La segunda, en cambio, fue a mi favor. Llevábamos tanto retraso en el itinerario del viaje, que un día nos anunciaron que llegaríamos a Florencia demasiado tarde para que nos diera tiempo a visitar la ciudad como estaba previsto. Me sentí morir, porque Florencia era para mí esencial. Todos se lamentaban. Sólo mi padre no dijo nada. Estuvo tomando notas con su letra minúscula en una libretita. ¿Qué sería aquello?

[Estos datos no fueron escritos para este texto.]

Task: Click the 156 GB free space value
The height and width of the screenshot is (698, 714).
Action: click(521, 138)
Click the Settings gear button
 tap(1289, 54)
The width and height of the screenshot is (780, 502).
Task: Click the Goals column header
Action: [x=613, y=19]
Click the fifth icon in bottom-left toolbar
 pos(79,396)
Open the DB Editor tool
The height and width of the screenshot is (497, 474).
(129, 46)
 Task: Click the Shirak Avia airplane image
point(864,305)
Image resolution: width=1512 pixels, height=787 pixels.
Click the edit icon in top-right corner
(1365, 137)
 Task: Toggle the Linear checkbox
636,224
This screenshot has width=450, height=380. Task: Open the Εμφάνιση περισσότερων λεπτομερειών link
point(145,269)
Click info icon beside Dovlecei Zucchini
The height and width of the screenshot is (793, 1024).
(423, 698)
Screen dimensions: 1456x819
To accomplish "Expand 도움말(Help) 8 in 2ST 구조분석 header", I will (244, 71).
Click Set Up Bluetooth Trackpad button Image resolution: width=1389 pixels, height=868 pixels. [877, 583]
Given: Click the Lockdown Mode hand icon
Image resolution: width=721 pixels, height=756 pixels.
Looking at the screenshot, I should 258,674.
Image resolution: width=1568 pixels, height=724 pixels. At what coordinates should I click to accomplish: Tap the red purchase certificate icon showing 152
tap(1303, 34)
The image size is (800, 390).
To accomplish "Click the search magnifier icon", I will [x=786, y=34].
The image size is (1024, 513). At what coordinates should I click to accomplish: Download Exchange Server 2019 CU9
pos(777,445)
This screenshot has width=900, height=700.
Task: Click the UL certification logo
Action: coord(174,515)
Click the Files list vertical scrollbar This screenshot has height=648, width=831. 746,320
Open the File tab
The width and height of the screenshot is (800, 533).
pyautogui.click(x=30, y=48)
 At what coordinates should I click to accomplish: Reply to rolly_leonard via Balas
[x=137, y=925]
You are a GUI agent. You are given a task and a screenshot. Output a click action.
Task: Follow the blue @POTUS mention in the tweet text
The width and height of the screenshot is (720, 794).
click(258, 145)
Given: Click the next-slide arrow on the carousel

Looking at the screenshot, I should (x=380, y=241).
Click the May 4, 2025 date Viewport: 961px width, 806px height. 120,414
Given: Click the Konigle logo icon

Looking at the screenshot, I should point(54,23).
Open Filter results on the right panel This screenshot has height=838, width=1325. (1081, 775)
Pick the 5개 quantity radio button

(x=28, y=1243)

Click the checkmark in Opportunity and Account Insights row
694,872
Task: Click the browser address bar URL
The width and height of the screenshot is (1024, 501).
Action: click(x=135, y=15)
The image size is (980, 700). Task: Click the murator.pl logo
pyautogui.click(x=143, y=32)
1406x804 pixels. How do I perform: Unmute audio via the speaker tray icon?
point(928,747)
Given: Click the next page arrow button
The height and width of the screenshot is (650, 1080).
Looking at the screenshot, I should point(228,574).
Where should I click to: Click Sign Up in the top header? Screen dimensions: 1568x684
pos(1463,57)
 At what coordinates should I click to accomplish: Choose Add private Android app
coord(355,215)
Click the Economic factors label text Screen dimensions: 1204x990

Pronto lo supimos, pues se levantó y, con los cálculos exactos en la mano —número de kilómetros, tiempo necesario para recorrerlos, el que se destinaría al desayuno y a sacar fotos, hora exacta a la que debíamos levantarnos—, nos comunicó que quedaba tiempo suficiente para que un buen guía nos mostrara lo más destacado de la ciudad. Él lo organizaría todo, pero, que quedara claro, no se esperaría a nadie.

Todos aceptamos, todos fuimos por una vez puntuales y la visita a la ciudad resultó un éxito completo. Me puse tan contenta que le perdoné a papá que no le gustaran los bonitos pañuelos que habían sido los culpables de que Tere y yo les hiciéramos esperar a todos.

Casi al final del viaje, y no recuerdo por qué motivo, pero sí recuerdo que era nimio, estalló el motín, que se venía fraguando desde hacía días, una auténtica rebelión a bordo. A los sufridos feligreses se les acabó la paciencia. Veneraban a mi tío, algunos incluso le querían y eran sus amigos, escuchaban con devota unción sus brillantes sermones de la misa de los domingos, pero ahora pedían su cabeza o que se les devolviera el dinero.

Sus familiares —yo, papá, la prima Tere y su futura suegra— nos refugiamos discretamente en nuestras habitaciones y nos perdimos las escenas finales del conflicto. Lo cierto es que tío Juan volvió con su cabeza a Barcelona, y que unas semanas después recibimos una carta donde se nos comunicaba que los gastos habían superado lo previsto y se nos rogaba que agregáramos una cantidad suplementaria al importe pagado.